Friday, July 5, 2019

Isle Royale 2019, Day 3: Moskey Basin to Daisy Farm, and the Mt. Ojibway Loop

Last time: A sociable day at Moskey Basin

Sunrise over Moskey Basin

Wednesday May 29, 2019: My brain knew when to wake me up, even if I didn't want to. It was a chilly night and I'd gotten to sleep after midnight. Nonetheless, I woke up out of a dead sleep at 2 am and had my breath taken away by the Milky Way hanging above a perfectly calm lake. I woke again at 5:30 am to see the pre-dawn glow lighting up the edge of the still placid basin.

Then I rolled over and went to sleep for another hour. I hadn't gotten to sleep until after midnight, you know!

Shelter #7 in the morning. Notice the patches, presumably from crazy squirrels.

When I woke up for real, the sun had risen and the trees ringing the basin reflected in the still water. A pair of ducks quietly chatted with each other, making vees in the water as they hunted for breakfast. It was a perfect morning in my favorite place on the island. I had originally planned another entire day here, and I argued back and forth with myself about my plans. But, since I had decided not to bushwhack to Mt. Saginaw today, I decided to leave for Daisy Farm where I would have more options for dayhikes.

Even taking my time with a nice hot breakfast and packing up, I was on the trail by 8:30 am. I attempted to say goodbye to everyone I'd met, and completely failed since I was apparently the first one to even be awake.

Boardwalk just outside of Moskey, with nary a moose in sight.

I crossed the swamp just outside the campground and I continued my trend of not seeing any moose at all, even in this very moosey area. The morning was cool and clear, with the promise of warming up to a pleasant 60 degrees again.

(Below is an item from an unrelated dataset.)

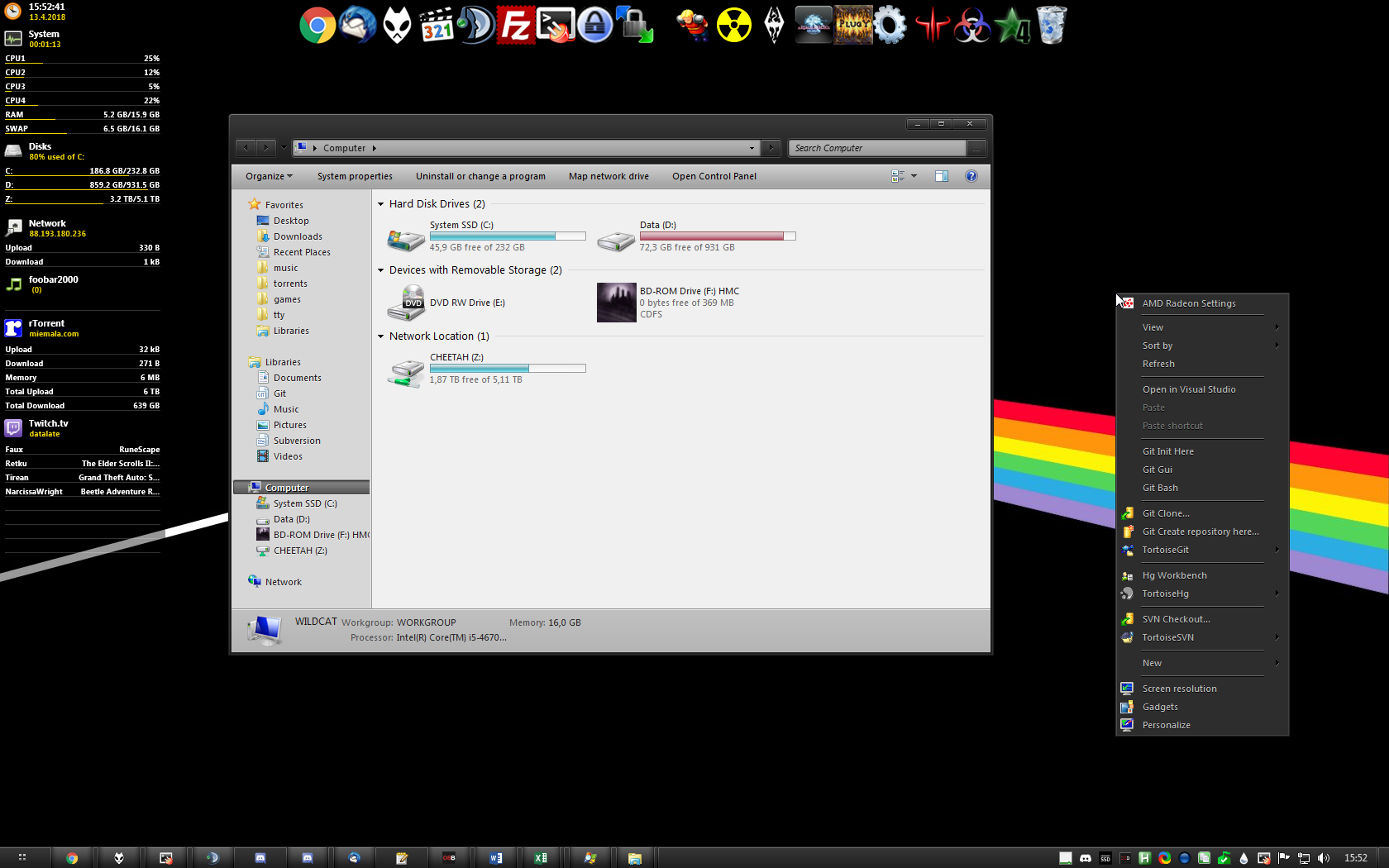
Task: Open Thunderbird mail from the dock
Action: click(357, 26)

About 20 minutes outside of Moskey, I stopped at a stream that crosses the trail. Just upstream there is a mini-waterfall that I've always wanted to explore. Now that I looked and listened, I thought I could hear some more waterfalls downstream (and downhill) too. I took the time (which I'd never done on my previous 3 crossings) to lay down my pack and bushwhack up and down the stream, to see what I could see.

One of the mini-waterfalls...

The stream is absolutely made of waterfalls as it travels from a swamp down to the lakeshore. I spent a lovely half hour scrambling over the rocks and contorting myself to get just the right angle with my camera. I also managed to cramp up my left foot somehow, which dogged me all the rest of the way to Daisy Farm.

... and another

Back on the trail, I had an inspiration. I put one trekking pole away and kept the other one in my left hand. I held my camera in my right hand. I got some of the benefit from the trekking pole, and had the camera ready for whenever I wanted it. It wasn't exactly the best of both worlds, but it was good enough, and I ended up using this arrangement for the rest of the trip.

The hike back to Daisy Farm was beautiful but slow, as I limped my way along the ridges. I met a few groups heading towards Moskey, but nobody passed me heading towards Daisy Farm. I finally arrived at Daisy Farm around noon. It was again mostly empty, and this time I was lucky: I snagged the much-coveted (by me) shelter #4, with its grassy front yard.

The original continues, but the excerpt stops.